[Records from a dataset]
--------------------

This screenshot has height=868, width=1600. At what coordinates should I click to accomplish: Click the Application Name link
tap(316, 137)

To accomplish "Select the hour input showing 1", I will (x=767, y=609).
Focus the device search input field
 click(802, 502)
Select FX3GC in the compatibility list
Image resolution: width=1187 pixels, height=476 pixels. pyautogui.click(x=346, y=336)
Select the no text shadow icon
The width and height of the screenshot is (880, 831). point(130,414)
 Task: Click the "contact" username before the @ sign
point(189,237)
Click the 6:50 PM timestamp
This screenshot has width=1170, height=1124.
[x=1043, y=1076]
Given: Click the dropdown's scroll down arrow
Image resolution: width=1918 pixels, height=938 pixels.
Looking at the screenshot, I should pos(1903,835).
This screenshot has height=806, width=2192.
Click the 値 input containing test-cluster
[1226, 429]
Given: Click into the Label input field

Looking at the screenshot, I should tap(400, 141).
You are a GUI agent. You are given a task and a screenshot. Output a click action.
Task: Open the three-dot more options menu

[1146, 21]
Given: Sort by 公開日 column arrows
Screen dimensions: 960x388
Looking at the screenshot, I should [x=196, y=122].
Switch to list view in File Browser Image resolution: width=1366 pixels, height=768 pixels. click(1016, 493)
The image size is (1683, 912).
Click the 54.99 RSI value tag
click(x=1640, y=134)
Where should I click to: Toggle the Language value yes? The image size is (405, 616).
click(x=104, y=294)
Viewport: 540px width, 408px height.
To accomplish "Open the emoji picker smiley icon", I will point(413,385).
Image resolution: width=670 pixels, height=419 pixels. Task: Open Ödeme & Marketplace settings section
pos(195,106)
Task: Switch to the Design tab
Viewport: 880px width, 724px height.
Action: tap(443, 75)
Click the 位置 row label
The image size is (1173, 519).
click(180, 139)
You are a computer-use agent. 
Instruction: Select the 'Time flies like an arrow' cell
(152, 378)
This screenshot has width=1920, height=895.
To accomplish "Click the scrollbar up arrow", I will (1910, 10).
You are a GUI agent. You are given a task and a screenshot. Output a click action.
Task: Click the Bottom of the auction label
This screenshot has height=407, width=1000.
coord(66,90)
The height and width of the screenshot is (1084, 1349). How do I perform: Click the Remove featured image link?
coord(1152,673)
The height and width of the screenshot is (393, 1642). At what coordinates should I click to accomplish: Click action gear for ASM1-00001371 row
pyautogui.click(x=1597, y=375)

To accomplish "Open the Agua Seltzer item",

--------------------

WHAT IS REQUIRED:
Nothing but the lines from the one holding "Viewport: 540px width, 408px height." to the end of the entries should be output, each exactly as it appears.

EXERCISE ANSWER:
Viewport: 540px width, 408px height.
To accomplish "Open the emoji picker smiley icon", I will point(413,385).
Image resolution: width=670 pixels, height=419 pixels. Task: Open Ödeme & Marketplace settings section
pos(195,106)
Task: Switch to the Design tab
Viewport: 880px width, 724px height.
Action: tap(443, 75)
Click the 位置 row label
The image size is (1173, 519).
click(180, 139)
You are a computer-use agent. 
Instruction: Select the 'Time flies like an arrow' cell
(152, 378)
This screenshot has width=1920, height=895.
To accomplish "Click the scrollbar up arrow", I will (1910, 10).
You are a GUI agent. You are given a task and a screenshot. Output a click action.
Task: Click the Bottom of the auction label
This screenshot has height=407, width=1000.
coord(66,90)
The height and width of the screenshot is (1084, 1349). How do I perform: Click the Remove featured image link?
coord(1152,673)
The height and width of the screenshot is (393, 1642). At what coordinates should I click to accomplish: Click action gear for ASM1-00001371 row
pyautogui.click(x=1597, y=375)

To accomplish "Open the Agua Seltzer item",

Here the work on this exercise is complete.